In 2019, Raema and I submitted our family’s permanent residency applications. Two years later, they were approved and joined us in Canada. Unfortunately, my dad struggled to adjust, so he returned to the Philippines after a year. But the rest of the family is thriving here. My younger sisters are now studying in Vancouver: one in film production and the other in aircraft maintenance. My mom works the salad bar at the same grocery store where I once did. After spending most of her life as a housewife, she now feels empowered earning her own money and making new friends. She’s about to start a computer skills program at Langara College and hopes to get a higher-paying job in the future. I am so proud of her.

At KCR, I now manage a team of seven, all immigrants like myself. My favourite part of the job is when I can pay it forward by hiring talented newcomers. One woman from India started with us as an intake worker and was later promoted to client support.
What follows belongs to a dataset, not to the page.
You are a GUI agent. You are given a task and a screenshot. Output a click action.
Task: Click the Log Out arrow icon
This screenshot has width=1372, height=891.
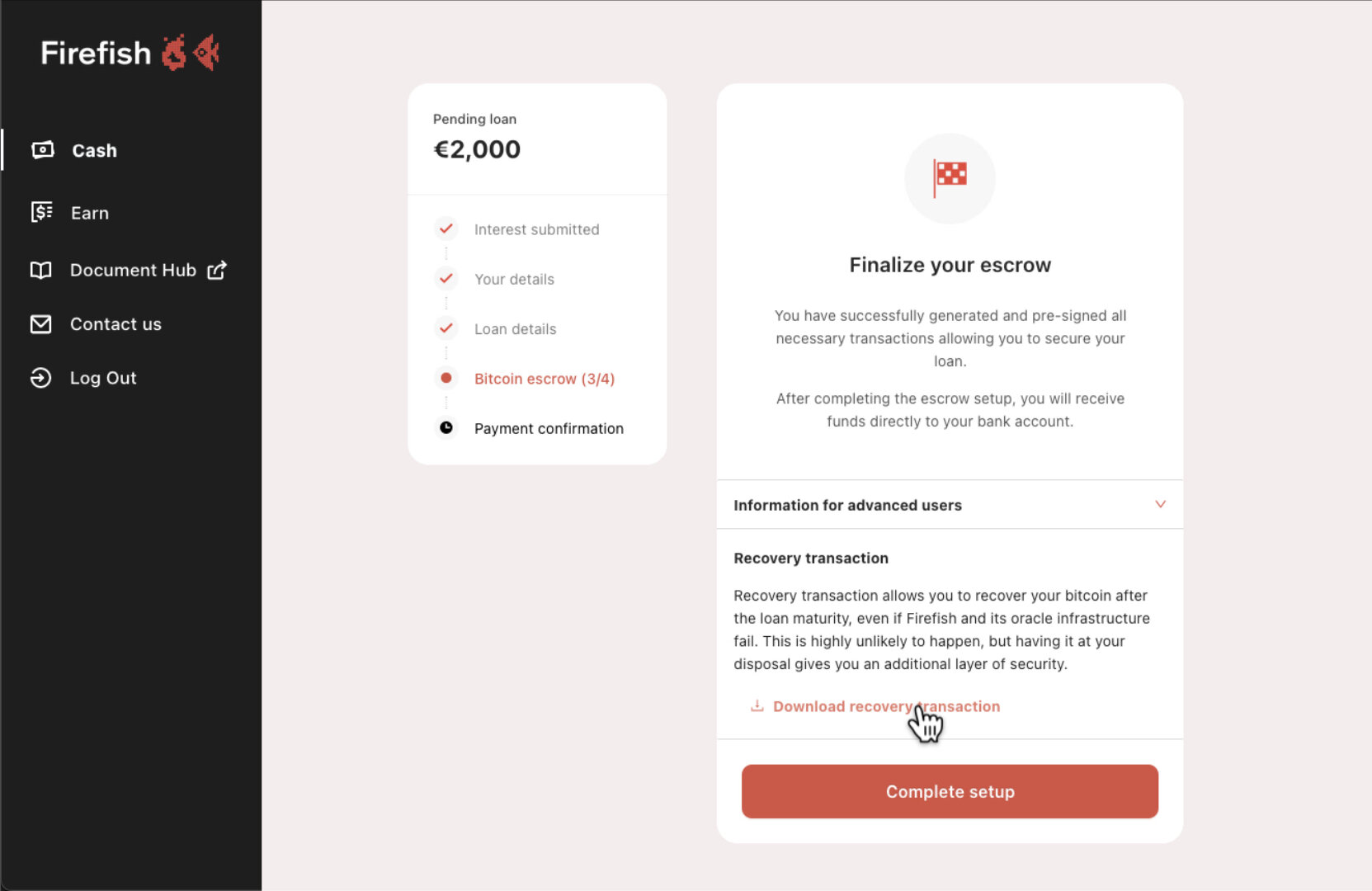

Another recent hire, who’s half-Syrian and half-Ukrainian, struggled to find a job until he joined us as a settlement worker. As for me, I became a Canadian citizen in 2022 and, soon after, bought a condo in Kelowna. I’ve also been in a relationship with Aidan, a counsellor from Kamloops, for the past year. Last New Year’s Eve, my mom, sisters, Aidan and I headed to downtown Kelowna to watch the fireworks. As the night sky lit up, so did our sense of optimism for our futures here in Canada.